Lenny and Billy skulked away, shooting spiteful glances over their shoulders, and hefted themselves onto their stools, where they eyed Kris over their earthenware mugs. Cretins.

“I’m afraid you’ve discovered my secret superpower. I’m a moron magnet.” She met Kris’s eyes. “Thanks. For standing up for me.”

How inadequate. But what could she say to encapsulate the magic of that defense from someone like Kristian Demetrious? Small to him, huge to her.

He shrugged and flipped hair out of his face, looking uncomfortable. “One of my hot buttons. So, it’s Mr. Demetrious now?” He slid onto the bench. All the hard edges melted and he smiled wryly when she opted to remain standing. She couldn’t sit at the same table like they were even remotely in the same stratosphere. “I’m not a fan of formality. I introduced myself as Kris for a reason. Can’t we go back to being friendly?”

His smile was so infectious, so stunning as it spread over his straight, white teeth, she returned it before catching herself. “No, we can’t. My mama raised me to be respectful.”

“I liked it better when you were being disrespectful.” He sighed. “Obviously you know who I am. I’m going to guess it’s because of Kyla and not because you’ve seen my films.”

“Sorry. I read People magazine, of course, but we’re lucky to get a couple of wide releases at the theater in Van Horn. For this corner of the world, the films you direct are entirely too…what’s the word?” She snapped her fingers. “Cosmopolitan.”

“Obscure,” he said at the same time, and something passed across his features. Determination. Passion. “That’s going to change. Soon.”

“I have to clock in.” And put some distance between them before she asked him how and when. What his work was like, his plans. His dreams. She could listen to him talk all night. Sophisticated conversation, the likes of which she’d never had the opportunity to participate in.

She turned to go. His fingers grazed her arm, and tightened with a luscious pressure, holding her in place. What a thrill it would be to have that golden hand—both hands—wandering all over, undressing, caressing—and enough of that, now.

“Change fast. I’m starving,” he said, his eyes went liquid and a brow quirked up. Before realizing he was taken, that was the kind of comment she would have misread, mistaking his smoldering expression as invitation.

“You’re the boss. I’ll be back in a jiffy.”

She edged away, terrified if she shifted her eyes, he’d disappear.

So what if he did? He belonged to Kyla Monroe, the blonde goddess of the screen.

Her stomach flipped. They were from different worlds.
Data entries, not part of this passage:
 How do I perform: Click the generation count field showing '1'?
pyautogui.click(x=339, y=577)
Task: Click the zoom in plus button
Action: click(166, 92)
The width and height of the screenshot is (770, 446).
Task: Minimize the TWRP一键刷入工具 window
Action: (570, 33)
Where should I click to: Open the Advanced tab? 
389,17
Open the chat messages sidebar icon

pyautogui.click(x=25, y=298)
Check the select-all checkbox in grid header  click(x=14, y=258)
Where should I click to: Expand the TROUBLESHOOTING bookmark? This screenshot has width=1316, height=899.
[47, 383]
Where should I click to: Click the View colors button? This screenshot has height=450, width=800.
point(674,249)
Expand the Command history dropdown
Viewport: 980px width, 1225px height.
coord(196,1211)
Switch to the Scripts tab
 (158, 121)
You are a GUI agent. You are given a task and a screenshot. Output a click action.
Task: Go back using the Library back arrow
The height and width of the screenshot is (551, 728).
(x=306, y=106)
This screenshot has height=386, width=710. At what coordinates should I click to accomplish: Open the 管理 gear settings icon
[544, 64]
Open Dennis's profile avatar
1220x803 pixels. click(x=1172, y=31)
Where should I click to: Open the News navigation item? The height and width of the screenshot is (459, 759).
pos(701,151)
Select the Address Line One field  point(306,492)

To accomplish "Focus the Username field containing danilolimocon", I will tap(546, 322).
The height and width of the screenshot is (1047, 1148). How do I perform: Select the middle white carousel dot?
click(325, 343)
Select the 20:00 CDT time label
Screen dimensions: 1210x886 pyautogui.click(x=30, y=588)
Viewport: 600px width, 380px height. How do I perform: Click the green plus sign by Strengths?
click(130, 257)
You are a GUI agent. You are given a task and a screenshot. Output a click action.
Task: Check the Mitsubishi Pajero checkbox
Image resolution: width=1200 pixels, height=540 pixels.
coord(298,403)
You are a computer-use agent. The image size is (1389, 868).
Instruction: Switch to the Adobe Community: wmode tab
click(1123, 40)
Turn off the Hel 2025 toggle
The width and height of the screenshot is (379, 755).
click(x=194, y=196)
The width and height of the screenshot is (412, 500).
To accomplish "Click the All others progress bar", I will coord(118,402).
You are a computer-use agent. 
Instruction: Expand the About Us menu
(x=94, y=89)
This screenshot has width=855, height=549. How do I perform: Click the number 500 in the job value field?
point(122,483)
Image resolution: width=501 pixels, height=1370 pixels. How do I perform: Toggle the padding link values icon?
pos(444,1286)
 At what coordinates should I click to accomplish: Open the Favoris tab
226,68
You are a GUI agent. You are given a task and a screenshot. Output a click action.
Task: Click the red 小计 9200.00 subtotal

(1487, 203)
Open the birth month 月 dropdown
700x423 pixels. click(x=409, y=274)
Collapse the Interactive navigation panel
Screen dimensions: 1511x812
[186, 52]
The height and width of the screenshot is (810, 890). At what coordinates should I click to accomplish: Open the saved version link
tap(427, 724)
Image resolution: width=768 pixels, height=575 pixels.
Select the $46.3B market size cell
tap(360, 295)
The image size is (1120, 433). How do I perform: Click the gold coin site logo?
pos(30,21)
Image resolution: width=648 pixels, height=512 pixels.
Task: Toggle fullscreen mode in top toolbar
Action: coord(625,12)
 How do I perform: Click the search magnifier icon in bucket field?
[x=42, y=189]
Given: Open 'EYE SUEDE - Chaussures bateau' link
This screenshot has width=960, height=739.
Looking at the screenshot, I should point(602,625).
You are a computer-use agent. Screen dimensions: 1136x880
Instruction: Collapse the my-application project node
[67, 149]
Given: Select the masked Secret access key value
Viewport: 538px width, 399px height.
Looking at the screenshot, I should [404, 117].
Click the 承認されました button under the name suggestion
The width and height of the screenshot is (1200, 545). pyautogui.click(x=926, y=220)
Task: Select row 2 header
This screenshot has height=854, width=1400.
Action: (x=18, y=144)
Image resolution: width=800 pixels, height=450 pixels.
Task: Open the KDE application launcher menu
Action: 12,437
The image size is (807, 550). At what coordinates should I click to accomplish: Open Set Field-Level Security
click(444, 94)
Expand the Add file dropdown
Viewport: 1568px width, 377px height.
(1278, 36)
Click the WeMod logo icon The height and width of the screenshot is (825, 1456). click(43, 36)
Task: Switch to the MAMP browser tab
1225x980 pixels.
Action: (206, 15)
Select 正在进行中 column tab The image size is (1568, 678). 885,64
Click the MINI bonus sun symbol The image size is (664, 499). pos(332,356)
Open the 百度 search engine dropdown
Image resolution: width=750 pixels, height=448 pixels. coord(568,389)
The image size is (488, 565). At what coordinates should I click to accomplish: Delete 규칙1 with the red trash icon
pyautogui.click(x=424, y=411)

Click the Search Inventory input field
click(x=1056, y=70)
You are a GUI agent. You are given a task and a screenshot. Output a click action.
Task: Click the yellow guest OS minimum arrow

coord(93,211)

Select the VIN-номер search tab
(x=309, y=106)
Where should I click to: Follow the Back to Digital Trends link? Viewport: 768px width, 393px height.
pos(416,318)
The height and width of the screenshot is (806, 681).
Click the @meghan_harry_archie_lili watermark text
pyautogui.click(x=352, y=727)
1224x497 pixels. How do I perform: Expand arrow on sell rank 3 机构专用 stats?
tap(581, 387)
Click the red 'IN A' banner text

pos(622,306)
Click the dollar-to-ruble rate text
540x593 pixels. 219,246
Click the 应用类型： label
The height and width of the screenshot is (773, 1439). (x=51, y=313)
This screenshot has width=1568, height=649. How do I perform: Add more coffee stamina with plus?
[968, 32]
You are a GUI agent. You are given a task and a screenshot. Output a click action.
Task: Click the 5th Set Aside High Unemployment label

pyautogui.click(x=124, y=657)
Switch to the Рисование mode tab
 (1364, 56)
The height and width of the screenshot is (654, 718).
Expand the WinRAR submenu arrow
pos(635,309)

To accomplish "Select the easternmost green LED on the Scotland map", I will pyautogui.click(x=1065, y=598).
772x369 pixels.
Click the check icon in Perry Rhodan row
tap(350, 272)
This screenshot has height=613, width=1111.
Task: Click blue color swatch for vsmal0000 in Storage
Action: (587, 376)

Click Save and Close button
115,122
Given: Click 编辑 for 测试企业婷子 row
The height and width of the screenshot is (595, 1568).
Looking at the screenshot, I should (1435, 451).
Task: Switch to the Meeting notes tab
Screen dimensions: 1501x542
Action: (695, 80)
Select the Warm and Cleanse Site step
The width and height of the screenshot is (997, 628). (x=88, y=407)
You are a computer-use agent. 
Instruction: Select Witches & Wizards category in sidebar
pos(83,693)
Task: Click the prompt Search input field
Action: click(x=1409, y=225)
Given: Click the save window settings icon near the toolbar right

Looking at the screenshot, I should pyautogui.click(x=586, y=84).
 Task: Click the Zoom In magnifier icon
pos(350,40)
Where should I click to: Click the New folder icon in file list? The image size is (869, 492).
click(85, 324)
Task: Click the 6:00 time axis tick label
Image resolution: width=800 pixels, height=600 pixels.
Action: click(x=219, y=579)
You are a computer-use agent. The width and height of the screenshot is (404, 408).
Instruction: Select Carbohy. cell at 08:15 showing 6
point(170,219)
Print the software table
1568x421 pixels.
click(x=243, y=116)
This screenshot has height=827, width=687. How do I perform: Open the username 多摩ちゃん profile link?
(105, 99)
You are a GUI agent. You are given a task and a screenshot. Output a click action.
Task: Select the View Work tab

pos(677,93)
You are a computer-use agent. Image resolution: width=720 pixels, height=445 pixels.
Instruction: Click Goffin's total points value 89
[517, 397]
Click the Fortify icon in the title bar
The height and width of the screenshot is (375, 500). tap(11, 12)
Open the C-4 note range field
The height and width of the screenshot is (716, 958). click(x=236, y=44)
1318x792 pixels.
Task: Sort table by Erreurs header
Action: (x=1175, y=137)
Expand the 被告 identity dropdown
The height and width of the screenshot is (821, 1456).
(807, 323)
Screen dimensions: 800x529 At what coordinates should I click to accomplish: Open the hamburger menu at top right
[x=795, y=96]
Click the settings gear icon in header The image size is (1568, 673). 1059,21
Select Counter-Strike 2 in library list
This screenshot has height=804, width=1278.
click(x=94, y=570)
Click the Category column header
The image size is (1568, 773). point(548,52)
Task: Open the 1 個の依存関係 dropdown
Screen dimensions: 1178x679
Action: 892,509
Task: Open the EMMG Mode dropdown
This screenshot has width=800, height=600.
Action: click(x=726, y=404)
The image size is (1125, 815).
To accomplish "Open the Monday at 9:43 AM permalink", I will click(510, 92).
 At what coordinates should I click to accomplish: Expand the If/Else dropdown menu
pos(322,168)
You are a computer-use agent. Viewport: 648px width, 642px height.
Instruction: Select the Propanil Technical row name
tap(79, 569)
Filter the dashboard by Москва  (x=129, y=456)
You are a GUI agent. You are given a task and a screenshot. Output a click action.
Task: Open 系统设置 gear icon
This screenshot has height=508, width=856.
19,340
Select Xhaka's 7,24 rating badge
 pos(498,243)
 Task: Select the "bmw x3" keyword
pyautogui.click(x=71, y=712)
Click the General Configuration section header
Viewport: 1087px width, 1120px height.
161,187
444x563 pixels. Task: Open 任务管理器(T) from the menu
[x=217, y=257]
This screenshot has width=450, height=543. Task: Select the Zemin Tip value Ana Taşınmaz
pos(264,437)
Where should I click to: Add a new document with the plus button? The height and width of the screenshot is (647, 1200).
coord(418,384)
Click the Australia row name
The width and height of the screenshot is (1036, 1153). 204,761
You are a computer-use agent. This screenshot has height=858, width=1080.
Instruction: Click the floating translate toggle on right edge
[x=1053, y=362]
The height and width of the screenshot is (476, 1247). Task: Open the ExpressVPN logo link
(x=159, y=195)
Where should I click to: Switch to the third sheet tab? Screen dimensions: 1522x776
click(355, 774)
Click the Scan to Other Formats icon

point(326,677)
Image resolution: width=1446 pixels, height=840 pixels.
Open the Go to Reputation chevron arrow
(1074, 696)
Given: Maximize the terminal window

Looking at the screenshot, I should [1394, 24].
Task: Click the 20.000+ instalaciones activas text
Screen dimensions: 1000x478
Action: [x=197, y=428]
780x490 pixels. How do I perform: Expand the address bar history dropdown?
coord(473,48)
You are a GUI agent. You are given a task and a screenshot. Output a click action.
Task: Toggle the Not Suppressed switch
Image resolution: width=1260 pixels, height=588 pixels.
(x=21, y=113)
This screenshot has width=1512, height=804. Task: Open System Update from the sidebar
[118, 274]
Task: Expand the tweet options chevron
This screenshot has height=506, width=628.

He was only here by an accident of navigation, not some divine plan to make all her wildest dreams come true.

Kristian Demetrious was another woman’s man who’d landed in the middle of Little Crooked Creek for a heartbeat and then would be gone.

Two

Kris leaned against the hard booth and watched his desert mirage do a dozen mundane things. Punching her time card in the antiquated machine mounted to the wall of the open kitchen. Making a phone call at the honest-to-God pay phone nestled between the upright video game and the bathrooms.

She moved with vibrancy, like the progression of a blooming flower caught in time-release photographs. Suddenly bursting with color and life. Magnificence where a moment before had been nothing special. Where was his camera when he really needed it? Anything that visceral should be captured through the lens for all posterity.

No. Not for anyone else. Only for his private-viewing pleasure. A selfish secret celebrating artistry instead of capitalism. Maybe that was the key to unlocking the yet-to-be-conceptualized theme for Visions of Black, a frustration he’d carried for weeks.

The light in this dive was sallow and dim. All wrong. He’d position her outside, with the late-afternoon sun in her face and mountains rising behind in an uncultivated backdrop. Maybe an interview, so he could capture that mellifluous drawl and the unapologetic raw honesty. With VJ, everything was on the surface, in her eyes and on her tongue, and he was greedy for transparency after drowning in Hollywood games.